Defendants 1 and 2 are the appellant. The plaintiffs case is that the suit properties have been endowed by the blacksmith and Kammala community for conducting certain charities, that the community appointed defendants 1 and 2 as trustees and that as the 1st defendant was misconducting himself in managing the trust he was removed and that the plaintiffs were appointed trustees. Consequently they sued for the recovery of the properties from the 1st defendant and for other allied reliefs. They instituted the suit under O. 1, R. 8 of the Civil Procedure Code. Objection was taken in the lower Courts that as the scope of the suit showed that it fell within the purview of Sect. 92 of the Civil Procedure Code and as the plaintiffs had not obtained the requisite sanction under that section the suit should be dismissed. The first two Courts upheld this plea but the learned Judge (Odgers, J) in second appeal holding that sanction was not necessary set aside the lower Courts decision and remanded the case for disposal according to law.

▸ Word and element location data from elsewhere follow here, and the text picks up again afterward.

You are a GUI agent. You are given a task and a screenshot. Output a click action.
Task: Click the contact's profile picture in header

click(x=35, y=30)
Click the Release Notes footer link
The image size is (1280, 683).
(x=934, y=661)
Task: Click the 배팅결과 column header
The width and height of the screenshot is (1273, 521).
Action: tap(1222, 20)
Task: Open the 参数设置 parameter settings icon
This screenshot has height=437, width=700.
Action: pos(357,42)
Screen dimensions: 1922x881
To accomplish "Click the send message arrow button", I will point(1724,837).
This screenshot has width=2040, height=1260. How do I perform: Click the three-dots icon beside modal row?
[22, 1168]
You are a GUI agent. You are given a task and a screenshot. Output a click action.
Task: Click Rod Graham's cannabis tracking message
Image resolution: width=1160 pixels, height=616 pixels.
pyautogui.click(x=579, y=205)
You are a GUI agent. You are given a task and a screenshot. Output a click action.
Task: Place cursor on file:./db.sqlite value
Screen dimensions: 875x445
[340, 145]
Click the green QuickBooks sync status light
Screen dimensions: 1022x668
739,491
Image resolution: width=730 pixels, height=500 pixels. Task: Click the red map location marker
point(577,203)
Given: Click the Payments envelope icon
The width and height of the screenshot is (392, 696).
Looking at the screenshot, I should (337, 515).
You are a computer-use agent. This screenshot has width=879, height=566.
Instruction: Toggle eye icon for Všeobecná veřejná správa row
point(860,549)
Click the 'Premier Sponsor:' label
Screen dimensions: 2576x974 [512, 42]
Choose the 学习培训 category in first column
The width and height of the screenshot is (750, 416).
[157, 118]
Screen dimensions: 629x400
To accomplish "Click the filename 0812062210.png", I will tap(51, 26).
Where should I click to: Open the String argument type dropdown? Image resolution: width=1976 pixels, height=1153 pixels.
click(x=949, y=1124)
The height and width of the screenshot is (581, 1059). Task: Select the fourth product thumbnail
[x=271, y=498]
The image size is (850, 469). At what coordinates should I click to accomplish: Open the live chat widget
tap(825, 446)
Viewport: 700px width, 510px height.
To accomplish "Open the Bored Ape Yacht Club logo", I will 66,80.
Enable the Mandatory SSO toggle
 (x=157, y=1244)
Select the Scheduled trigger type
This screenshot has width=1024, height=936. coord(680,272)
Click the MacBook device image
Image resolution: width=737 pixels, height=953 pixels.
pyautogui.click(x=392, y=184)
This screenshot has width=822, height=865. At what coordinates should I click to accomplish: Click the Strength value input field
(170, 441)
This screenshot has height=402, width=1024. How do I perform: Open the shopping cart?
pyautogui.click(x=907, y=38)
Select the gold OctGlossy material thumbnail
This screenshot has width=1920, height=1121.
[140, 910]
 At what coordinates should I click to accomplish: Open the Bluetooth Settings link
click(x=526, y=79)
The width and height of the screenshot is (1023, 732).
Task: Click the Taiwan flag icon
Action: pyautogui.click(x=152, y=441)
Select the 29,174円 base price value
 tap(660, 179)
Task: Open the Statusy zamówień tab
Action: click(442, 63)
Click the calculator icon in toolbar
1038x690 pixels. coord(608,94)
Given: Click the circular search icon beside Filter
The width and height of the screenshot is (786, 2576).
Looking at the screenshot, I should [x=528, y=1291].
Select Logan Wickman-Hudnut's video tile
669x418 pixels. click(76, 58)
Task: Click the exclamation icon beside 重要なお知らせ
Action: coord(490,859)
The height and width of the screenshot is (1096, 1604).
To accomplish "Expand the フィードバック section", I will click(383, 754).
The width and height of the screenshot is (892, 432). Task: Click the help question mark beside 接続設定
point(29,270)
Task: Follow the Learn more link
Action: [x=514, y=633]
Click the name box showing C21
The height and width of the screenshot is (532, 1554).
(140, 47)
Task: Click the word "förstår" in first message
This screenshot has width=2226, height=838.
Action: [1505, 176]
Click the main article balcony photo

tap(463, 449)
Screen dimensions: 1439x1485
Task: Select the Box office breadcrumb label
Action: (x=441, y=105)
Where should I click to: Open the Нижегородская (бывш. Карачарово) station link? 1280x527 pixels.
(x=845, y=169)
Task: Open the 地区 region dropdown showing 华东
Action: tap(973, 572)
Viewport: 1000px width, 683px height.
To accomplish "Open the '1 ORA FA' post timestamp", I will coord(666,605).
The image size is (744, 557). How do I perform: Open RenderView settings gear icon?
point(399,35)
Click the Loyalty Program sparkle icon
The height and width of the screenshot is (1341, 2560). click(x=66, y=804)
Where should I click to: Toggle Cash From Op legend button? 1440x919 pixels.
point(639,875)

The only question argued in this Letters Patent Appeal is whether the plaintiffs suit is bad for want of requisite sanction. The decision of this question, we think, must really depend essentially upon the construction of the pleadings in the case. The plaint shows that the plaintiffs complain that the 1st defendant has not kept proper accounts and has refused generally to allow the accounts to be examined by the community. Though the plaintiffs do not expressly ask for the removal of the 1st defendant from his trusteeship and for their appointment as new trustees and for a declaration that the properties have become vested in them, it in clear that the object of the suit is to get the dismissal of the old trustee and the appointment of the new trustees by the community recognised by the Court and to recover the properties through Court from the 1st defendant. Though the plaint is worded with care to escape from the ban of Sect. 92 Civil Procedure Code, a perusal of it will make it clear that the suit comes within the scope of that section. There is an allegation amounting to a breach of trust and the reliefs asked for really involve the granting of some of the reliefs contemplated by Sect. 92 Civil Procedure Code, namely, the removal of a trustee, the appointment of a new trustee and the vesting of property in the new trustee and the administration of the trust. We have, therefore, no doubt that the suit comes within the scope of Sect. 92 of the Civil Procedure Code.
Various decisions of this Court and other Courts have been brought to our notice, but we do not think it necessary to discuss them as this case is clearly covered by a decision of this Court in O. S. A. No. 106 of 1925. The plaintiff in that case brought a suit claiming to be the lawful Muthawalli of a mosque in the Choolai Bazaar. He alleged that the defendant was appointed manager of the mosque by the congregation, that as he was introducing into the original mosque service new customs till then not observed in that mosque he was removed by the Muhammadan worshippers at a meeting, that he (the plaintiff) was appointed Muthawalli of the said mosque and was instructed to file a suit and obtain possession of the mosque and its endowments from the defendant. The learned Judges, the Chief Justice and Srinivasa Aiyangar, J., on a construction of the plaint held that the suit fell within the scope of Sect. 92 Civil Procedure Code. In the case before us also the allegations in the plaint which we have noticed above are precisely similar to those contained in O. S. A. No. 106 of 1926. As in that case, here also the facts pleaded are perfectly clear that whether the plaintiffs be the lawful trustees or not, a matter which can only be decided in a properly lodged suit they are by virtue of and have been ever since their appointment de facto exercising the functions of trustees and the 1st defendant has no right to exercise them because the plaintiffs have been lawfully appointed in his place and that therefore the 1st defendant is to be deprived of his trusteeship and they should be reinstated in his place. In these circumstances, we must hold that the present suit clearly comes within the principle of the ruling we have just referred to.
We must therefore set aside the decision of the learned Judge and dismiss the plaintiffs suit with costs throughout.